Aneurisma cerebrale

L’aneurisma cerebrale o intracranico è la dilatazione di un vaso arterioso all’interno del cervello, che può rompersi e causare un’emorragia subaracnoidea. È utile analizzare com’è fatta la struttura in cui ciò può avvenire. 

Com’è fatto il sistema nervoso centrale ?

Il sistema nervoso centrale (SNC) è composto da questi elementi:

  • cervello, a sua volta costituito da sostanza bianca (fibre nervose) e sostanza grigia (cellule neuronali)
  • midollo spinale

Li circondano le meningi, membrane i cui strati sono così distinti (dall’esterno all’interno): 

  • dura madre, dove i vasi sanguigni alimentano il cranio
  • aracnoide
  • pia madre, al cui interno i vasi nutrono la superficie del sistema

Sono quattro le arterie che irrorano il cervello: due carotidi interne e due vertebrali posteriori. Esse si uniscono nell’arteria basilare, che vascolarizza diversi elementi: cervelletto, ponte, orecchio interno, talamo, ipotalamo. 

Aneurisma cerebrale: cause, fattori di rischio e sviluppo

In genere, l’aneurisma cerebrale si sviluppa nello spazio subaracnoideo, ovvero quello fra pia madre e aracnoide, dove fluisce il liquido cerebrospinale. La sua dimensione può spaziare da 0,5 cm a 2,5 cm. Quando questo limite di grandezza viene superato, si parla di aneurismi giganti, particolarmente rischiosi e difficili da trattare.

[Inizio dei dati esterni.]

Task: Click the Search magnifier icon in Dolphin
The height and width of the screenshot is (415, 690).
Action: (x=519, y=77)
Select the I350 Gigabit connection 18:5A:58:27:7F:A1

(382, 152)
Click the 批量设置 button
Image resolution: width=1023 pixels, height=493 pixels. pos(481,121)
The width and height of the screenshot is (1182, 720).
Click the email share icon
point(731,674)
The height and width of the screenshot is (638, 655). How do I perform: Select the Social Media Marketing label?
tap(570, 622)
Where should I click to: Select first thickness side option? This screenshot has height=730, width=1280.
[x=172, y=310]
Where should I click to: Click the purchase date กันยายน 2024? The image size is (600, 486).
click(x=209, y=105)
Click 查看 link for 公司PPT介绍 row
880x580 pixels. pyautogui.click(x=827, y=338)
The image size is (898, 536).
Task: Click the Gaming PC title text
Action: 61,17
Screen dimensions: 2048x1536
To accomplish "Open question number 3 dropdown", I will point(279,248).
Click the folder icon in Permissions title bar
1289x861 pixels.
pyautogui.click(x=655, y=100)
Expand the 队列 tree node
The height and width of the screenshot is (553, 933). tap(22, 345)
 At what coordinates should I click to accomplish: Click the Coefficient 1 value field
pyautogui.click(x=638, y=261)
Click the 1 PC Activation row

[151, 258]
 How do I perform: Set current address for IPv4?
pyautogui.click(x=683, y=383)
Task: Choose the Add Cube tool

L’aneurisma cerebrale si forma, cresce ed eventualmente si rompe per cause ancora non accertate, ma si possono considerare questi fattori di rischio, soprattutto nei soggetti di sesso femminile:

  • ipertensione
  • fumo e abuso di alcol
  • predisposizione genetica
  • traumi vascolari
  • infezioni del sangue

Sono gli aneurismi cerebrali a provocare il 90% delle emorragie subaracnoidee: queste sono dovute alla rottura della sacca aneurismatica e l’emorragia è tanto maggiore quanto più grande è l’apertura formatasi. Il rischio di rottura è sempre più alto man mano che le dimensioni dell’aneurisma aumentano. In genere, si considera rischio molto basso quando le dimensioni sono al di sotto dei 0,7 cm, sebbene siano state osservate emorragie anche in questi casi. 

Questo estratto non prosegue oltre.